Matrine Regulates Th1/Th2 Balance to Treat Eczema by Upregulating Interferon-γ.

Abstract

Although matrine (C15H22N₂O) has been confirmed to be an effective medication in the treatment of eczema, the mechanisms by which it does so are still unclear. In this study, the mechanisms by which matrine treats eczema were investigated by using oxymatrine, a matrine derivative, to treat guinea pigs with eczema. The differences between the treatment groups in this study were statistically significant (P < 0.05). We prepare nanoparticles to extract RNA. The results showed that the treatment with a high dose of oxymatrine (high-dose OMT) reduced the damage done by eczema to guinea pig skin tissue (i.e., skin lesions). The high-dose OMT inhibited the expression of pro-inflammatory factor proteins, as quantified by enzyme-linked immunosorbent assay (ELISA).
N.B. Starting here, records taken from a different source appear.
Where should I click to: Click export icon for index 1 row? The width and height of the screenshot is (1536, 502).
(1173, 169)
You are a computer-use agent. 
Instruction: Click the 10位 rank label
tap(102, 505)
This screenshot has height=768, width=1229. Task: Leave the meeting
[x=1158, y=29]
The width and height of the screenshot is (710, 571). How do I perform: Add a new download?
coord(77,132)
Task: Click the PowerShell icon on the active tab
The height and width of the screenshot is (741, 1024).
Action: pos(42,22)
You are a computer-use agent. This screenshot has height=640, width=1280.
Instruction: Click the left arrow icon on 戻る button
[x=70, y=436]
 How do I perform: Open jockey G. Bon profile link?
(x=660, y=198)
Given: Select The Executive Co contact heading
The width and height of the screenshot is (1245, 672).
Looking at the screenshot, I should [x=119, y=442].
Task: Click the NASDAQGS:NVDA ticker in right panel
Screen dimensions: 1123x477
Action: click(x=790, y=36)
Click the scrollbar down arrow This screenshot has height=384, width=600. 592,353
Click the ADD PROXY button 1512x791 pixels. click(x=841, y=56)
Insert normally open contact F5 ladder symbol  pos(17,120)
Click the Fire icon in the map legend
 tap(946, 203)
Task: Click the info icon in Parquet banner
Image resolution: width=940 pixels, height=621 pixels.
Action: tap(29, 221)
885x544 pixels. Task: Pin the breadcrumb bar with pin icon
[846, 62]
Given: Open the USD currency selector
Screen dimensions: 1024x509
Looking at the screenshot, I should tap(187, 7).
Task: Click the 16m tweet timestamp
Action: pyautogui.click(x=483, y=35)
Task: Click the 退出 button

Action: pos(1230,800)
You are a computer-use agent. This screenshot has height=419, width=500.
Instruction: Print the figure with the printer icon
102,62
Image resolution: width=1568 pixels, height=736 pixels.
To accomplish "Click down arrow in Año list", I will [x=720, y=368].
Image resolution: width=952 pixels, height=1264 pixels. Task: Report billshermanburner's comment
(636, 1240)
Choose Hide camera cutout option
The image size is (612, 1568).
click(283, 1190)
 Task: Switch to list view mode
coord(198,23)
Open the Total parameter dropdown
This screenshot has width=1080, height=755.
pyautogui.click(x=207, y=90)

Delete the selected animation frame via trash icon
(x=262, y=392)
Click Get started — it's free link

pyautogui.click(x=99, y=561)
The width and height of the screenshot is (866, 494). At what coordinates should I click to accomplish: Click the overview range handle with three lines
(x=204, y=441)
The high-dose OMT also increased Th1 and CD4+TGFβ+ levels, as measured by flow cytometry. Examination of skin lesions showed that the high-dose OMT alleviated the symptoms of eczema. We used magnetic nanobeads to extract nucleic acids for detection with quantitative polymerase chain reaction (qPCR), and found that the high-dose OMT improved the expression of pro-inflammatory factor genes. Using western blot analysis, we also found that the high-dose OMT was able to regulate the expression levels of IFN-γ and TGF-β proteins. Our experimental results indicated that matrine treats eczema by upregulating IFN-γ and downregulating TGF-β levels to regulate the Th1/Th2 balance.